● YOUR TASK
Continue the passage below about the smasher mantis shrimp at the Monterey Bay Aquarium, beginning immediately after its final sentence.

● SELECTED TEXT
Jan. 5 -- They may be shrimps, but they pack a powerful punch.
The so-called smasher variety of the mantis shrimp attacks by whamming down the lower edge of its dull, calcified claw with such speed, it’s enough to pulverize a snail’s shell, smash out chunks of a rock wall or even break a finger.
Now a smasher mantis shrimp is wreaking havoc in a family exhibit of splash zone species at the Monterey Bay Aquarium in California. Hermit crabs, snails and barnacles, which all help filter algae from the tanks and keep them clean, are disappearing daily by the handful. Two small fire fish also disappeared recently, casting more suspicion on the furtive, 3 ½-inch-long smasher.
First There Were Two
“We’ve seen two, and in November we caught one. So we know there’s one left out there,” says David Snipe, an aquarist at the Monterey aquarium. “It makes a pretty big snapping sound when it’s knocking off the snails or hermit crabs, so we know when it strikes.”

● DATASET EXCERPTS
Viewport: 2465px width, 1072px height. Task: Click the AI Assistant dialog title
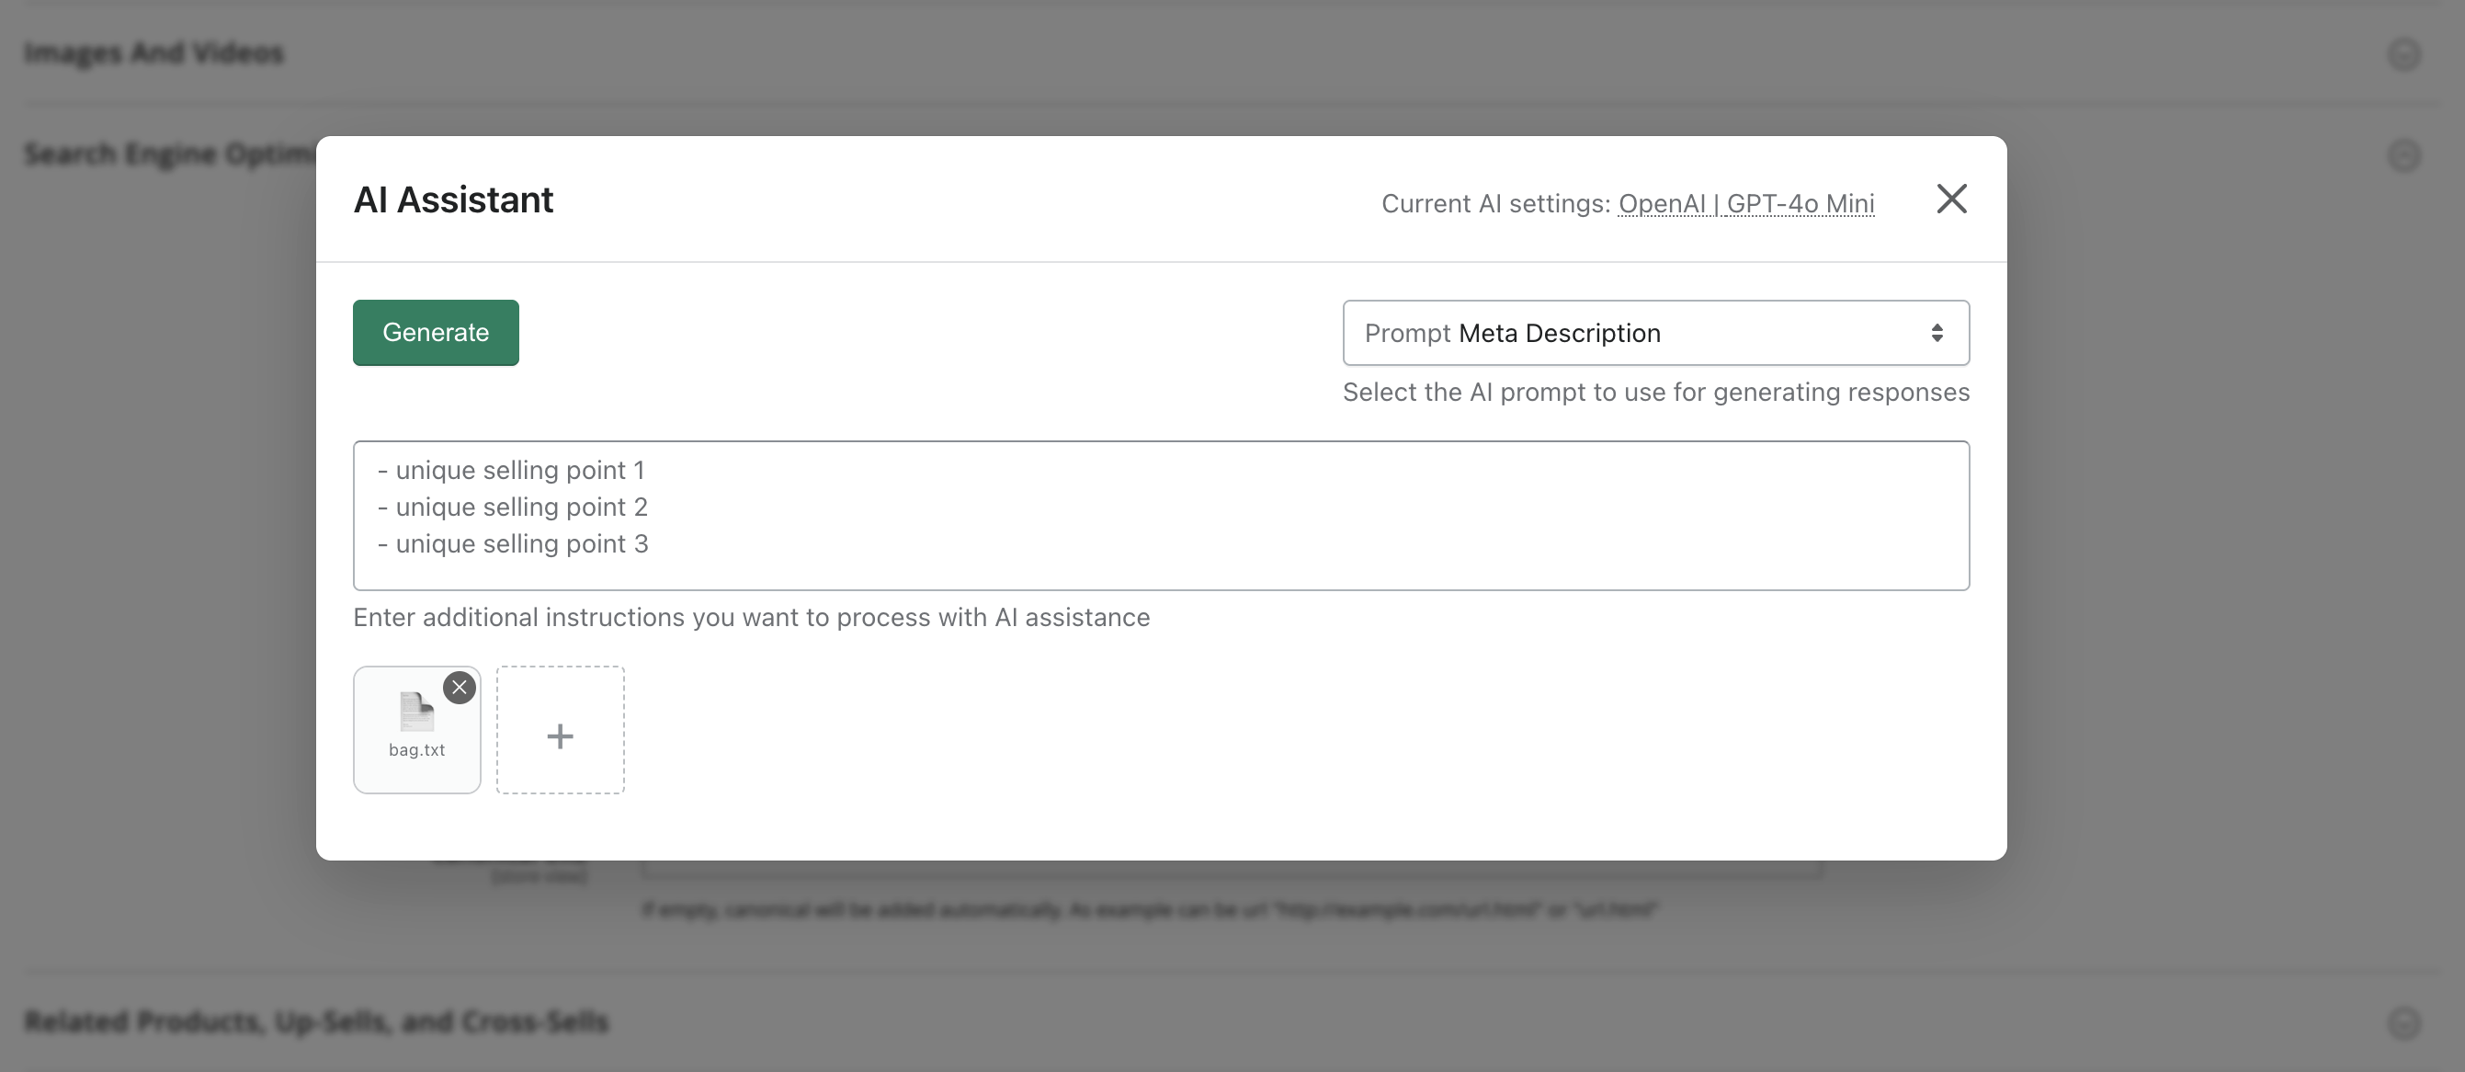pos(454,200)
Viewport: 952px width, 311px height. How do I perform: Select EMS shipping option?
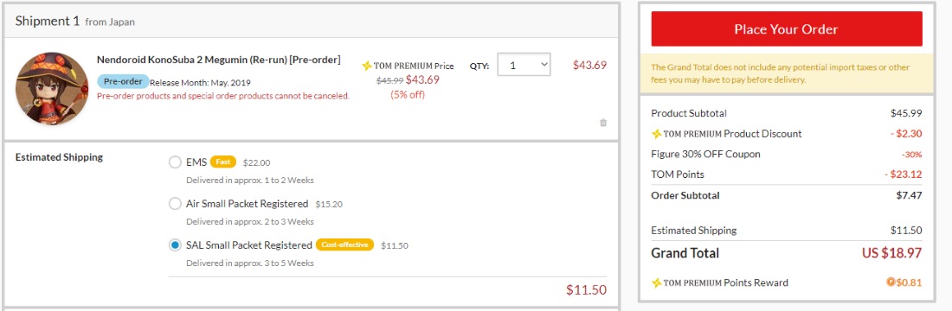[175, 162]
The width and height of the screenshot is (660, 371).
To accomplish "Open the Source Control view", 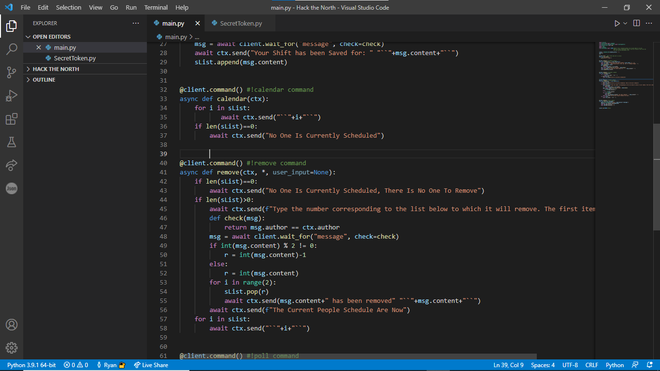I will point(12,72).
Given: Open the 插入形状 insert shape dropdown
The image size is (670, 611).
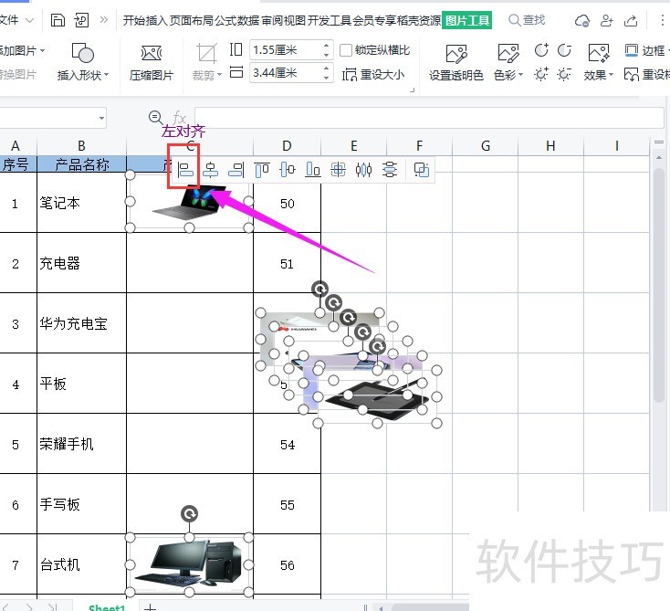Looking at the screenshot, I should (x=83, y=62).
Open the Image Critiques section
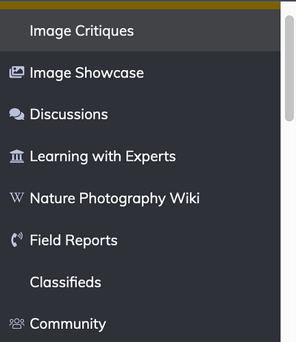This screenshot has width=296, height=342. (x=82, y=31)
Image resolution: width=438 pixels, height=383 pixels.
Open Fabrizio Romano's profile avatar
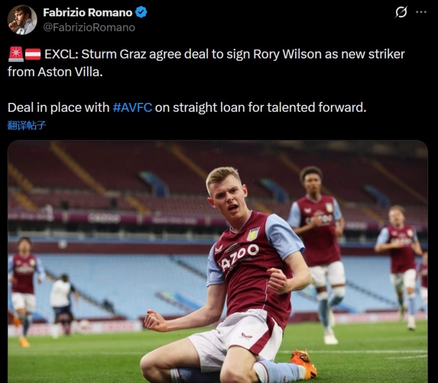click(22, 20)
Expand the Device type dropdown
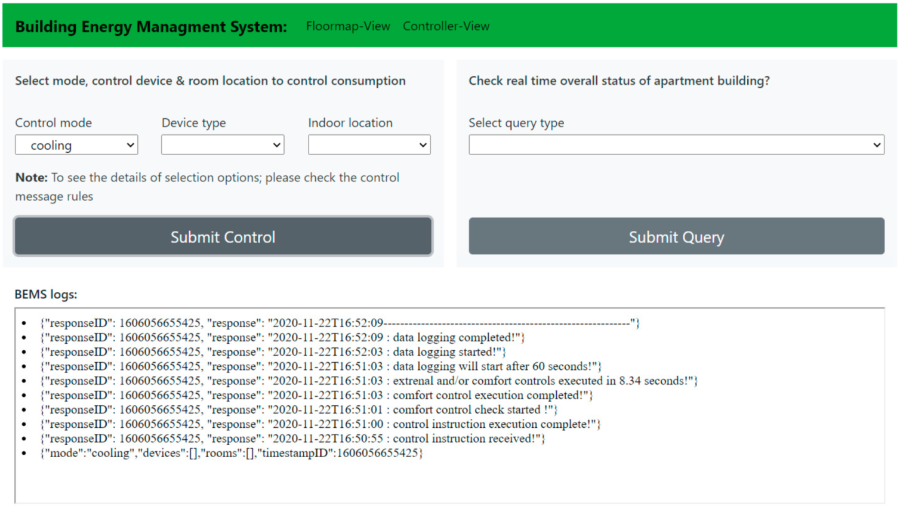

● EXERCISE RESPONSE
Roy Caldwell, a professor of integrative biology and a mantis shrimp specialist at the University of California at Berkeley has identified the pesky aquarium shrimp as a small variety of a smashing stomatopod. Other stomatopods, known as spearers, attack by using their sharp, formidable claws like blades. These “thumb-splitters” can cut through a person’s finger in milliseconds.
The smasher’s claws may be duller, but Caldwell explains, they’re equally effective — especially when attacking a shelled creature.
“I got a letter from a surgeon once in South Africa who was diving and saw a 10-inch long smasher,” Caldwell recalls. “When he tried to grab it, it so severely damaged his finger that they had to amputate.”
Arrived by Rock
Snipe says the lone mantis shrimp in the Splash Zone exhibit at Monterey Bay Aquarium likely arrived as a hitchhiker early last year within rocks or coral the museum imported from Florida and Figi.